The rest came quite easily. I had another couple of verses about rabbits and then used a bit of poetic licence about monkeys being taught to smoke. They normally use beagles for smoking experiments but it doesn’t matter – it’s still some poor defenceless animal with no rights in the world. Then I got the hook looking for changes, which sort of sums it up in my mind. It really is my feeling that we are all here on this little ball in the universe, humans are the dominant species and we tend to despise everything else. I think it’s ‘change or die’ time for this planet.

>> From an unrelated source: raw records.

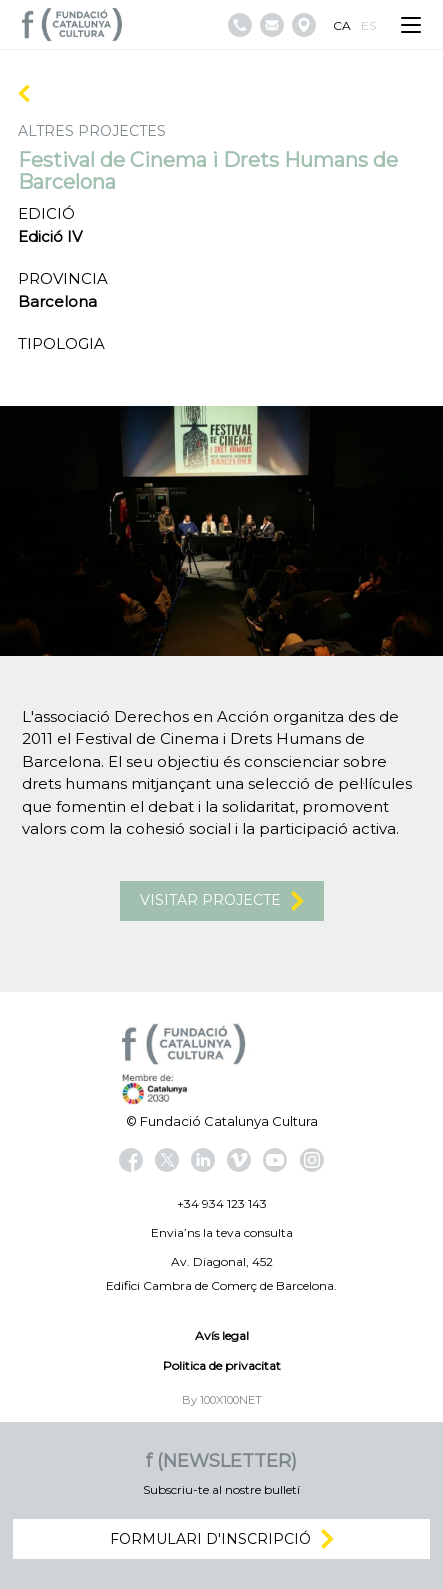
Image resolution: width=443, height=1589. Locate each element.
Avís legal (222, 1335)
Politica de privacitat (222, 1365)
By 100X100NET (222, 1400)
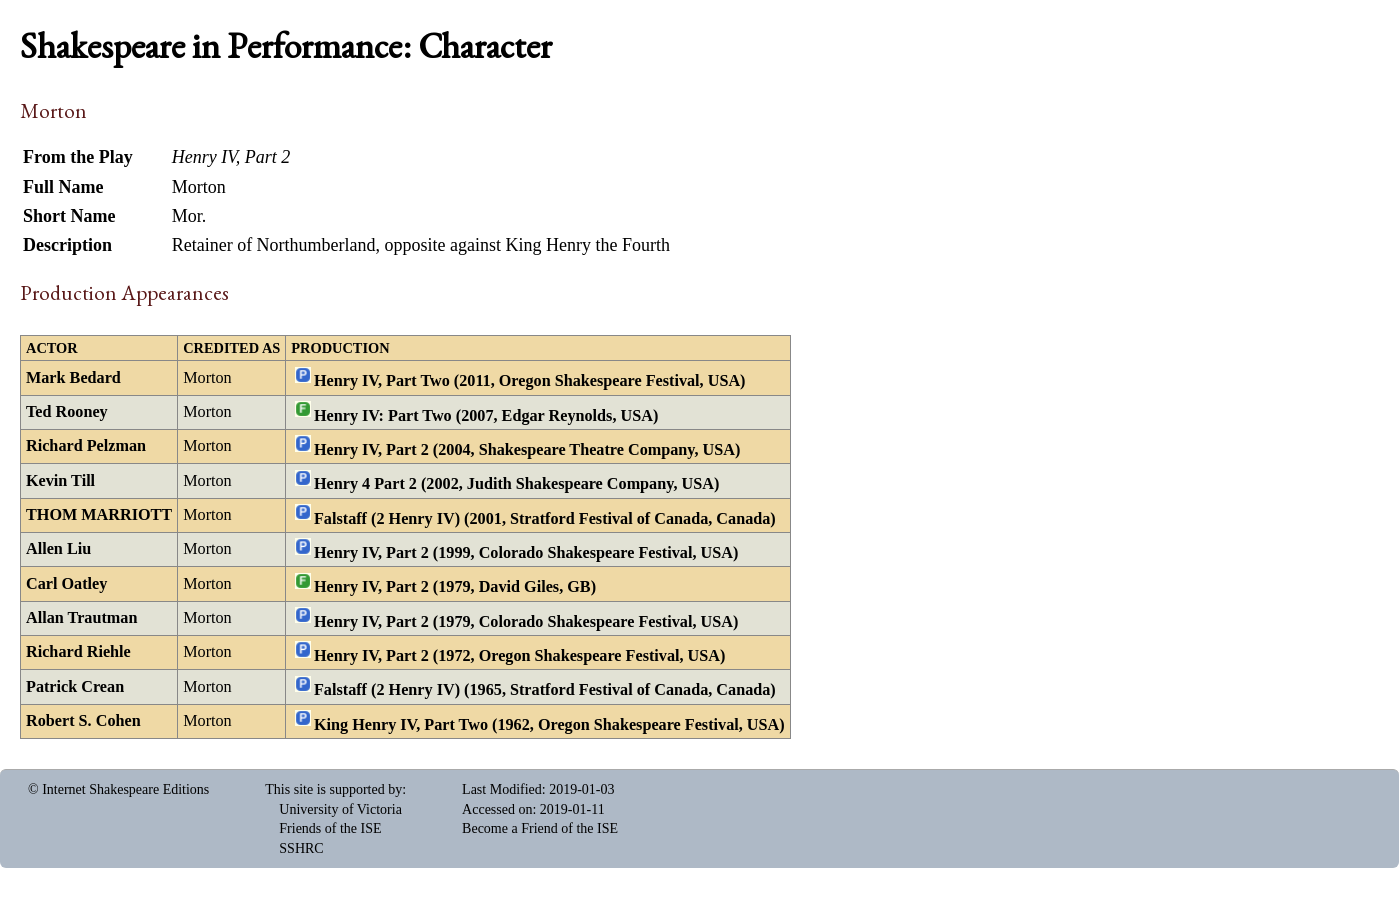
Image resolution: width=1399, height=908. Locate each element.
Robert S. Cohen (83, 721)
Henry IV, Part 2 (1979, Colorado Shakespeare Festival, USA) (526, 621)
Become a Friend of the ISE (540, 828)
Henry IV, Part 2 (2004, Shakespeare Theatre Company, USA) (527, 450)
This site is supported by (333, 789)
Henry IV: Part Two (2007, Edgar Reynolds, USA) (486, 415)
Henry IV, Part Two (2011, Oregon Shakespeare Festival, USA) (530, 381)
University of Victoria (340, 809)
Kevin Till (60, 481)
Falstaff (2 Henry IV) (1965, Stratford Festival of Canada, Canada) (545, 690)
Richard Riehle (78, 652)
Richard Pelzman (86, 446)
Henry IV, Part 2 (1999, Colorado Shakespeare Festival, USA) (526, 553)
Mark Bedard (73, 378)
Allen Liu (58, 549)
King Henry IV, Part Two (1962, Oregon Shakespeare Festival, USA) (549, 724)
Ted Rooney (67, 412)
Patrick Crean (75, 687)
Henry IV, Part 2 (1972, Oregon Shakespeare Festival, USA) (519, 656)
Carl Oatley (66, 584)
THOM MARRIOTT (99, 515)
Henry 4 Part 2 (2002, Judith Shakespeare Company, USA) (516, 484)
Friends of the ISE (330, 828)
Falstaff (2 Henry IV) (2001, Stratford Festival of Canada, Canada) (545, 518)
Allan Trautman (81, 618)
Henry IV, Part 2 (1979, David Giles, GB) (455, 587)
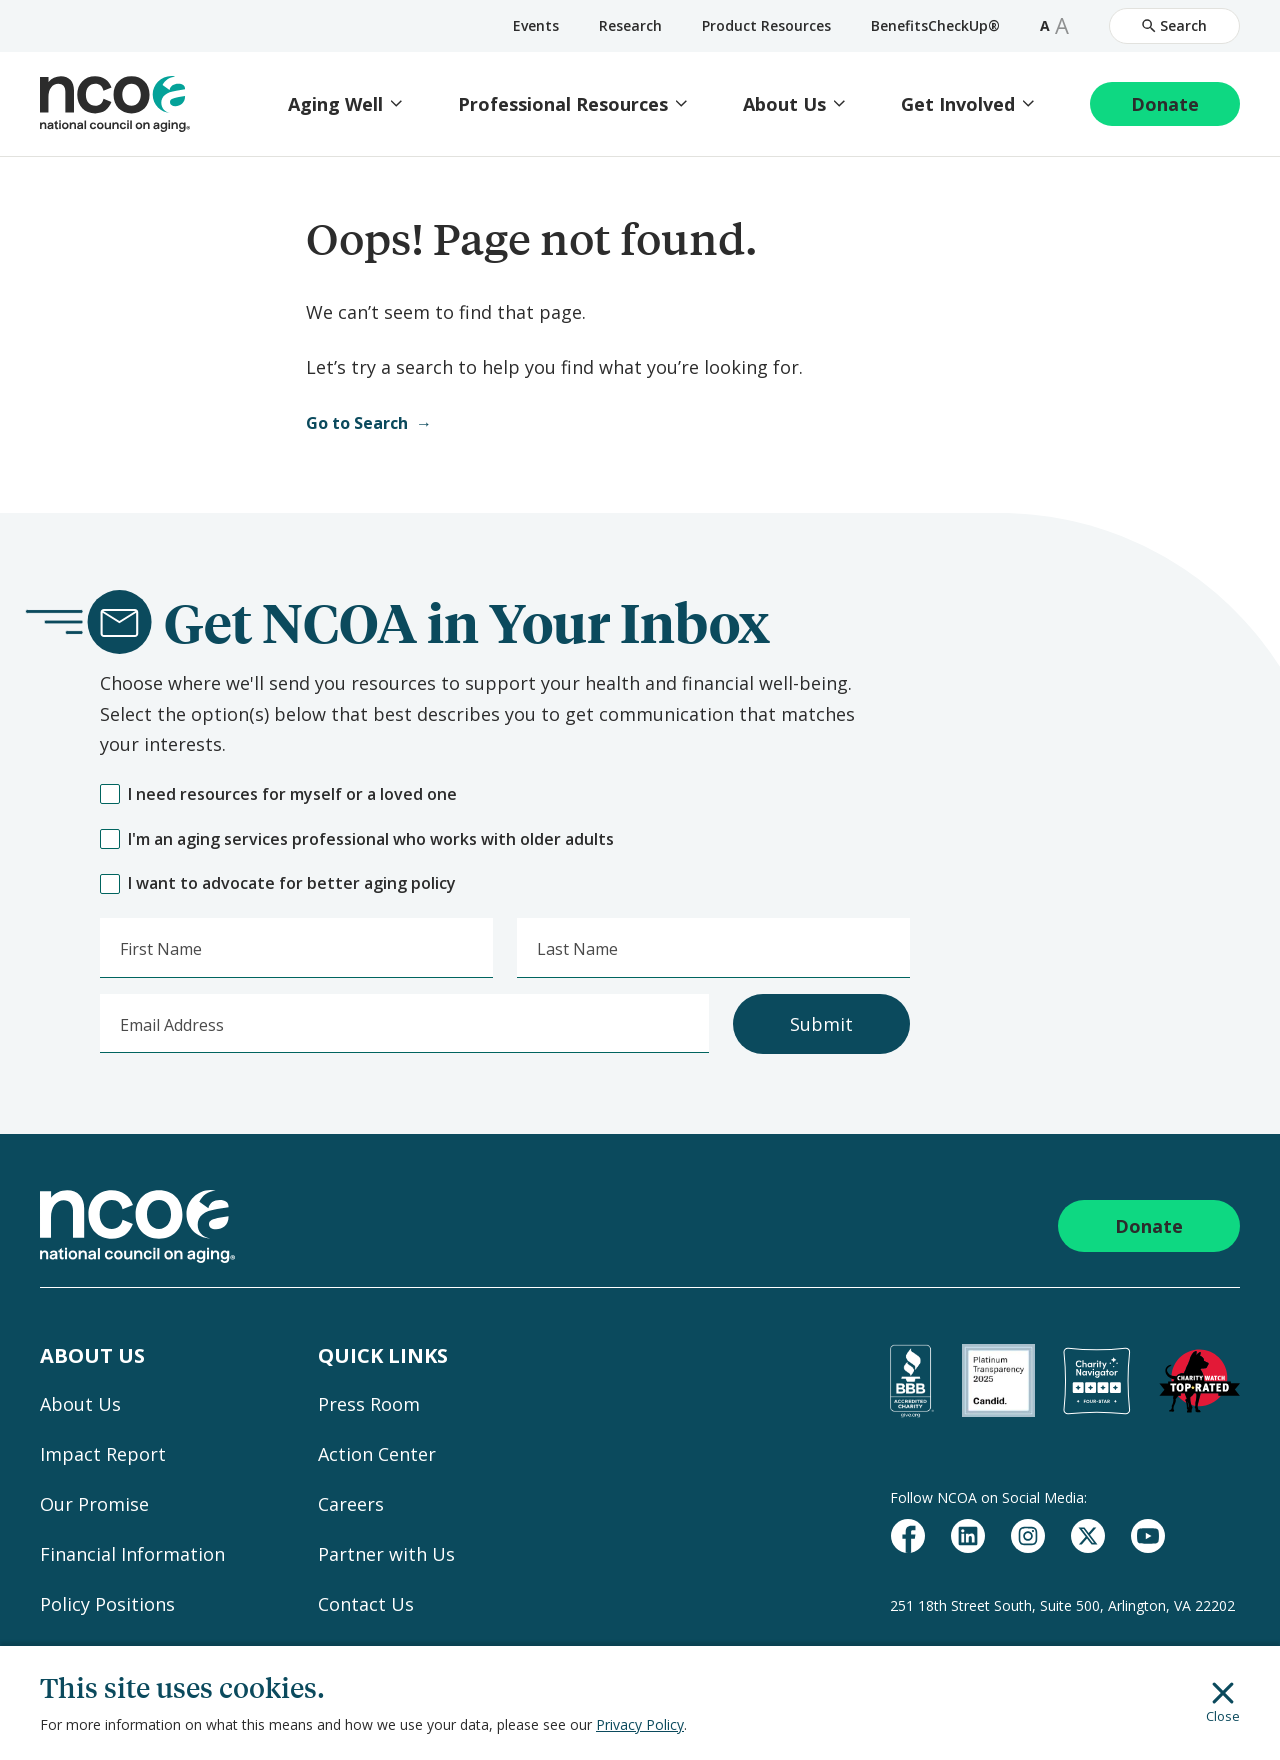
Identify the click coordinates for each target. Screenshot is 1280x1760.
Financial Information (132, 1554)
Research (630, 25)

Club Sandwich, Spring 1993
The song contains the line “The bastard laughed his head off”. McCartney rarely used profanities in his songs, and the word was reportedly suggested by the poet Adrian Mitchell.
I don’t usually use swear words in a song because it can sometimes seem a bit gratuitous, like you’re just trying to shock, but then again I don’t normally go for songs about animal experimentation and when you’re in that hard area these words start to creep in. I’m certainly not a great user of swear words in front of the kids but occasionally – like in ‘Looking For Changes’ – it’s essential to the plot.
The only strange thing is that I haven’t done it before. I mean, I played ‘Big Boys Bickering’, with the ‘f’ word, to Paul Simon and he said ‘Have you ever used that word before?’ and I said no. But that doesn’t matter – I think I’m allowed to use it once in every 50 years, don’t you? Once in every 50 years I’ll use that word – stick around for the next time.
Club Sandwich, Spring 1993
I thought I’d better try to write a protest song. And that’s not easy. I’ve shied away from it. Rock ‘n’ roll’s much easier, the straight ahead thing like ‘I’m Down’ way back. But I thought I’d try something more pointed. I looked at animal experiments and took three of them — using a bit of poetic licence, I’m not sure the lyrics are technically accurate.
The first verse is about a cat with a machine in its brain. The image comes from a photo I’d seen of a perfectly ordinary tabby cat with the top of its head removed and this piece of metal stuck in it for the purposes of some scientific experiment.
Then there’s rabbits with tears in their eyes — which is about those companies who are testing perfumes and cosmetics by dropping the stuff in animals’ eyes. When the animals go blind they say, Oh that’s enough, and draw their scientific conclusions. These Belsen/Auschwitz experiments on animals are going on in our name.
Then the final image is of a monkey smoking — I think it’s normally beagles the labs use, but that doesn’t matter. I thought at least I could play that one to me mates at PETA and they’d say, Right on, man. I mean, the worst thing is that animals can’t speak, they can’t say, I want a lawyer.
New World Tour programme
‘Looking For Changes’ was performed throughout McCartney’s New World Tour in 1993. A recording from the Arrowhead Stadium in Kansas City, Missouri, on 31 May was released on the album Paul Is Live.
In 2019 McCartney donated ‘Looking For Changes’ to PETA to support its campaign against animal experimentation. PETA issued a new animated video for the song, with a shorter edit of the song lasting just 1:45.